OdinRamses’s review published on Letterboxd :
I wanted to write about this terrifyingly polarizing film for a while because it remains for me the most ambitious superhero film that has ever been attempted, with two of the most timeless superheroes of the 20th century: Batman and Superman.
Now, I assure you that I 1000% understand any and all hate for this film. I've watched the extended edition at least five times, and on the last three I didn't at all force myself to turn it off before the atrocious final act. That being said, my romance for Batman vs. Superman: Dawn of Justice is a profound one, derivative of the sheer philosophical magnanimity with which [most of] the first hour and forty minutes are executed.
It was that first post-credit scene that sealed the deal for me:
MANKIND IS INTRODUCED TO THE SUPERMAN
Not "Superman". The Superman.
It's that one additional word that singlehandedly establishes the ubiquity with which Snyder seeks to replicate an entirely unique approach to the superhero genre. This isn't a film about a guy in a cape, stopping crime and getting the girl.
This is an observation of an unfathomable paradigm shift, and the chaotic onslaught of madness incited as a result.
The romanticism of the MCU is cast aside here. There are no cozy Stan Lee cameos. No; here's an examination of an honest world of men and women, in which the true frailty and spacial insignificance of the human experience becomes personified by the letter 'S'; a white man blazing through the sky; a man whose sheer presence unravels the entirety of human existentialism, challenging every method, tool, and description with which our species has placed itself within the story of the universe. The cage is rattled, and men learn of the cage.
This film wants you terrified. Drawing upon the madness that was Man of Steel, we enter a world where a disagreement between two unstoppable men can level a metropolis. A world in which warring superpowers that once touted weapons of mass destruction are forcibly faced with a class of individuals who, in and of themselves, are superpowers.
The news reel segment is one of the greatest cinematic experiences I have yet to have. In it, we come aware of a new emphasis, as well as a frantic desperation, newly placed upon/made synonymous with man's place in the world. The film emphasizes its point; it seeks to question the assumed stabilizers of men's civilization from the angle of a culture's mass-power fantasy--the comic book genre--and then seeks to turn that power fantasy against its partitioners. I believe that it succeeds.
What policy stands between our species' mortality and a paradigm shift?
Where do you run when one man's will can destroy a planet?

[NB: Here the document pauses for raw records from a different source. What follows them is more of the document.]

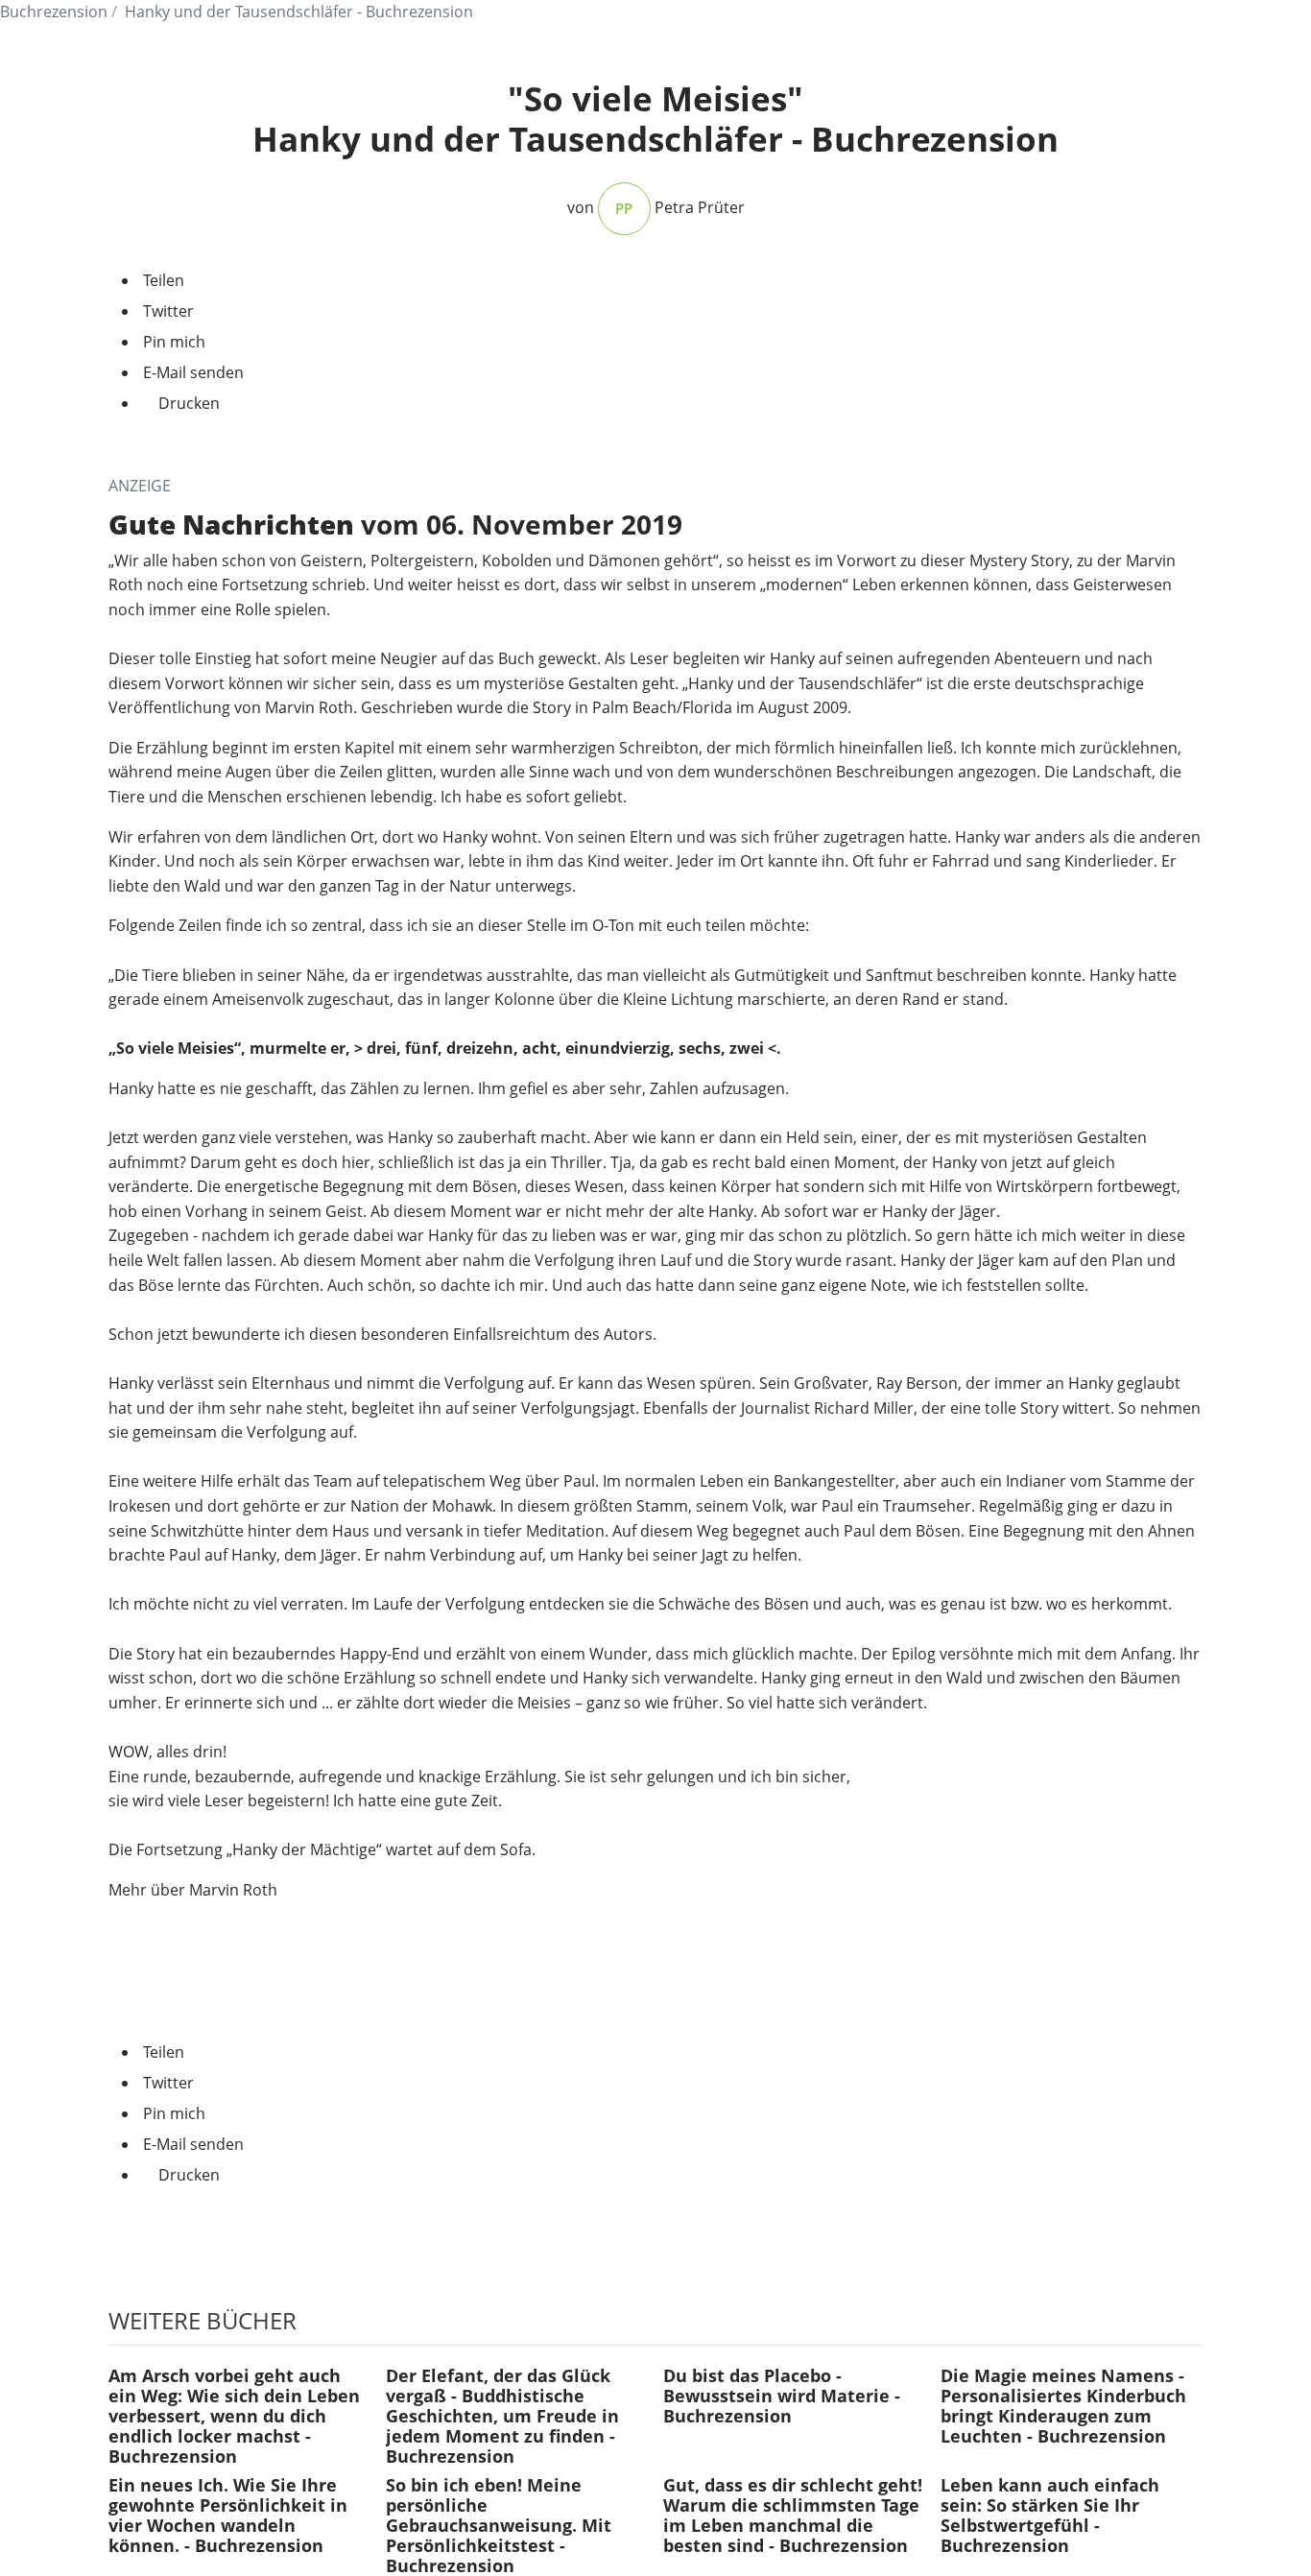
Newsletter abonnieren (655, 2239)
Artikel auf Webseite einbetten (217, 2005)
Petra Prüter (700, 206)
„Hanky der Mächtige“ (304, 1849)
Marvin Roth (233, 1889)
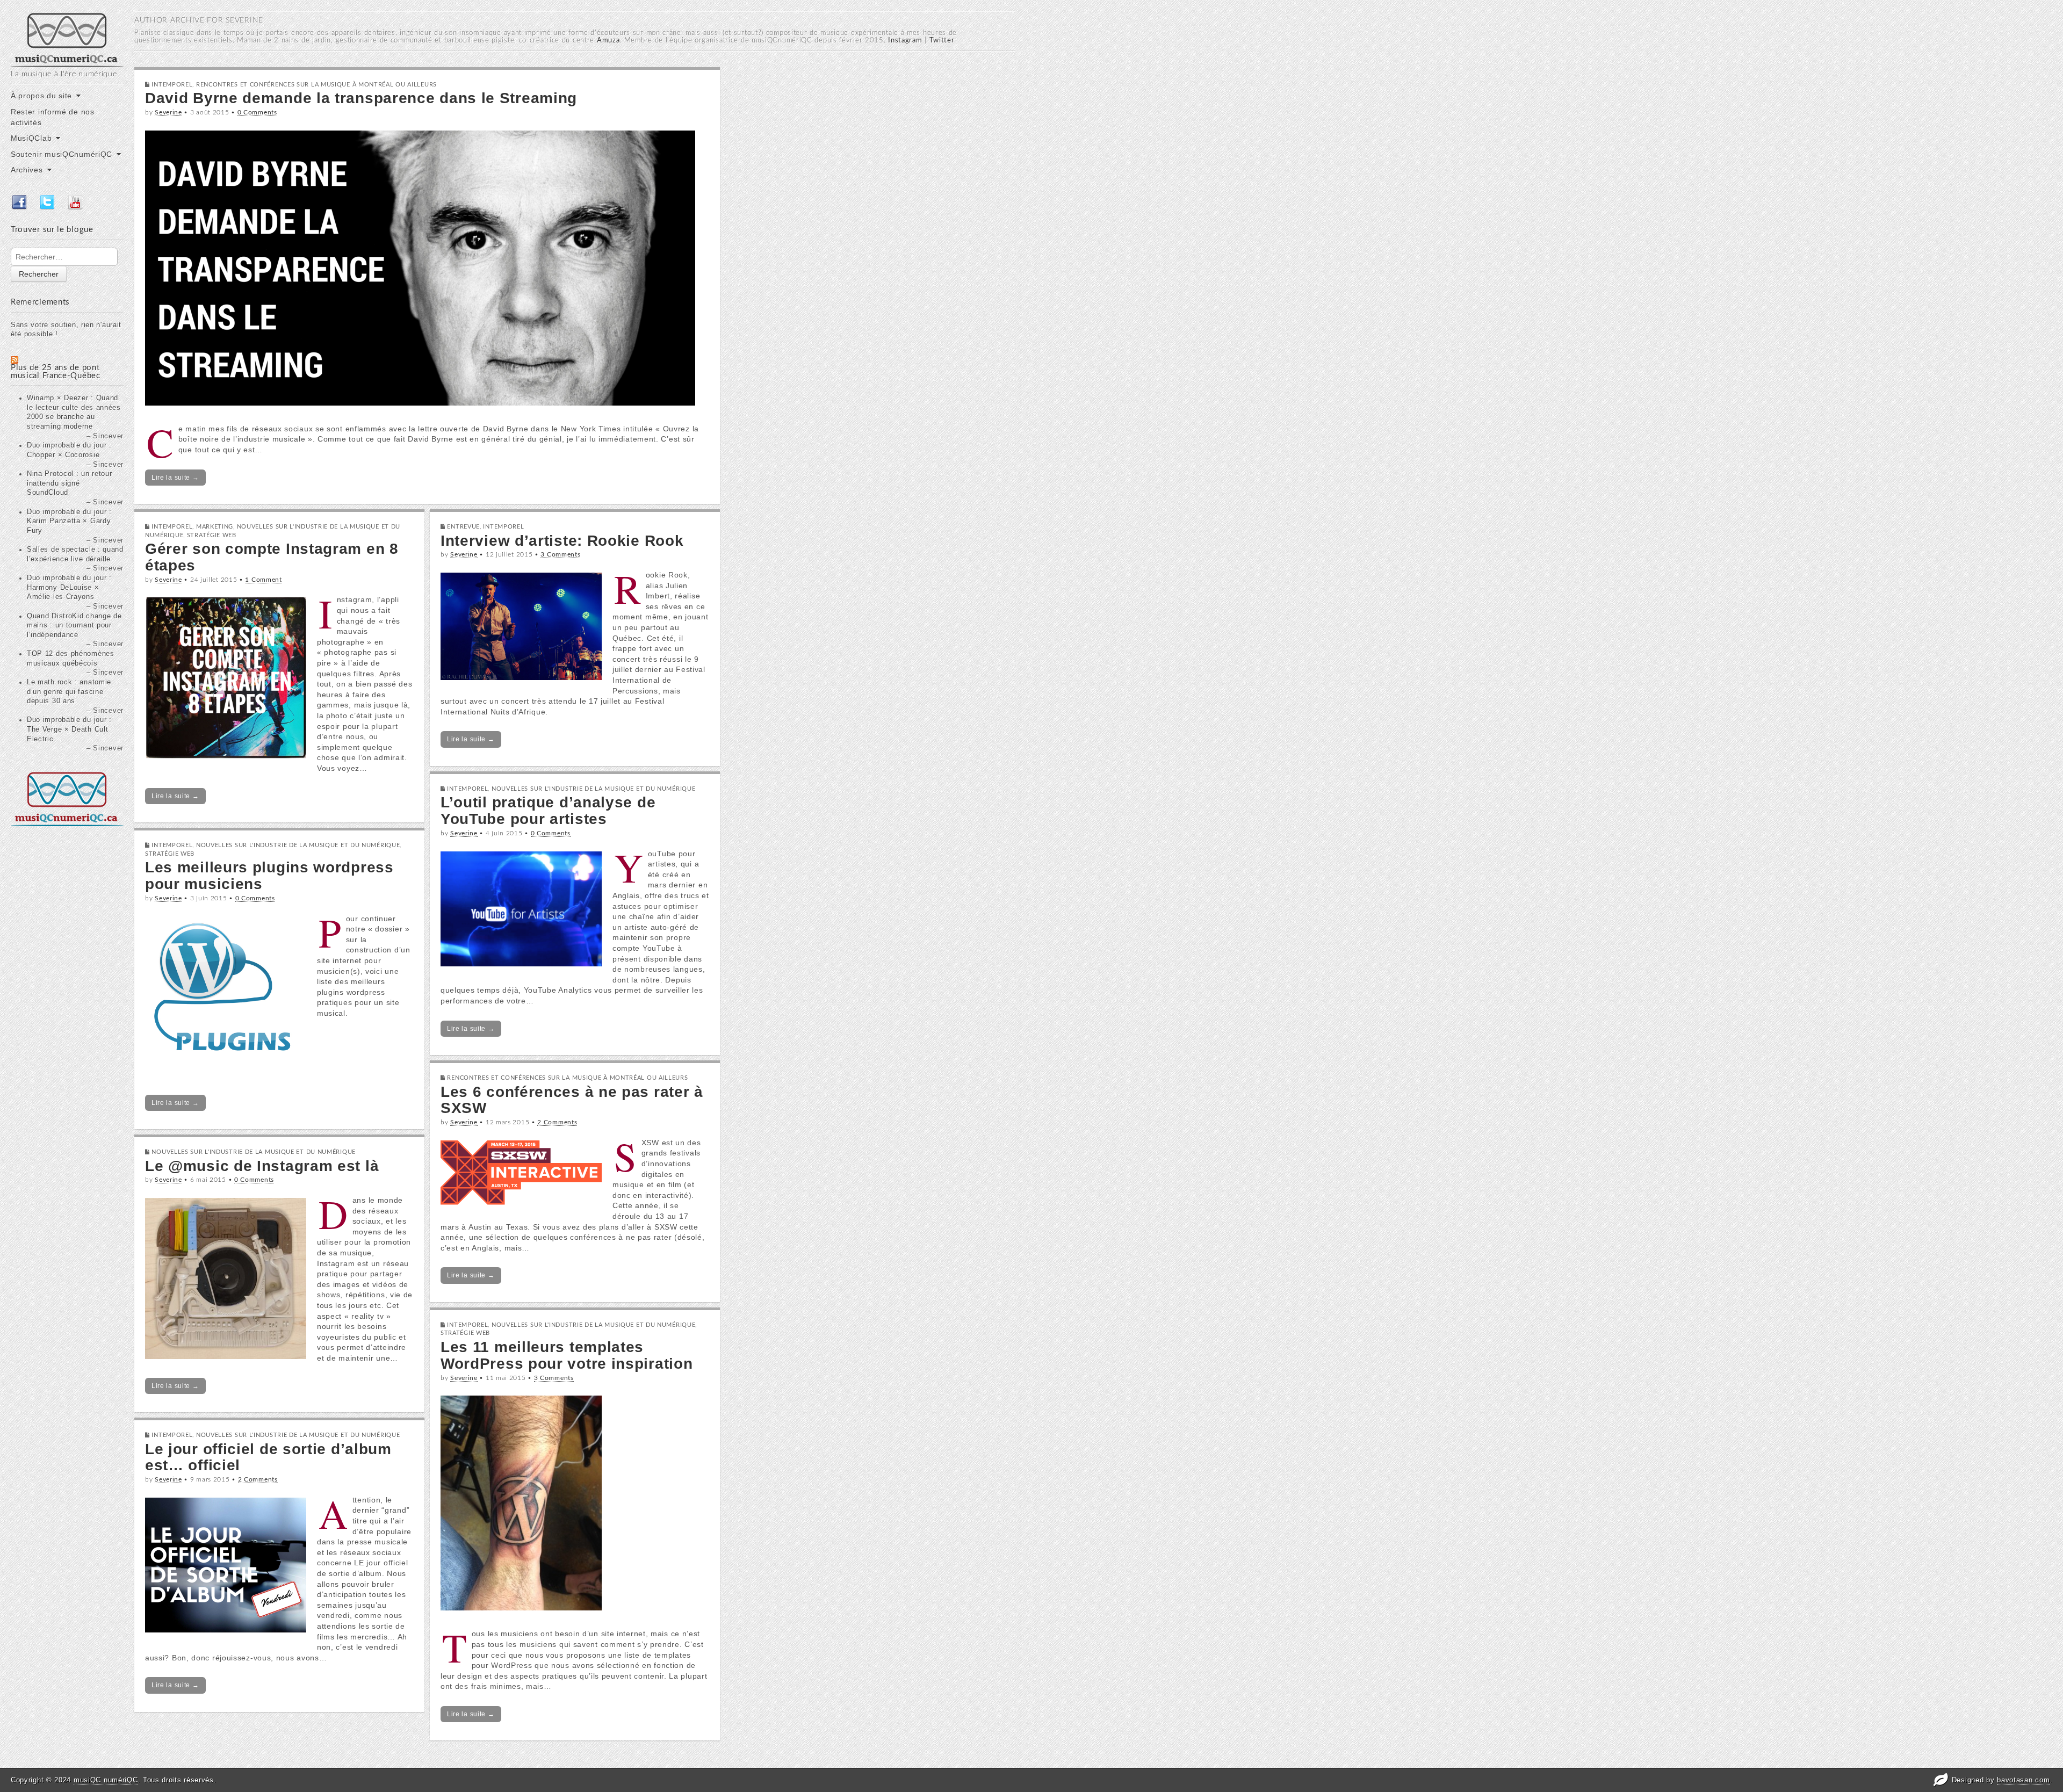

Just how much control do you have over your own mortality?
Batman vs. Superman: Dawn Of Justice presses these questions in a manner that I have never seen before. The match-up stands; Superman, the physical embodiment of man's newly actualized vulnerability, and Batman, the embodiment of a species' sheer reluctance to both acknowledge and accept this new truth.
The end result?
The film loses these ideas for the sake of generic spectacle. The creation of Doomsday pains me. The final fights are cringeworthy. The Martha debacle does not logically reduce "The Superman" to a mother's child.
But god damn, if this film is not one of the most intellectually stimulating pieces of capeshit that has ever been produced. Please, indulge, engage, digest, and study. We deserve more like this. Challenging stories. Challenging character studies. Challenging sociological studies.
Superheroes can be smart, too. They just need the right touch and a strong follow-through.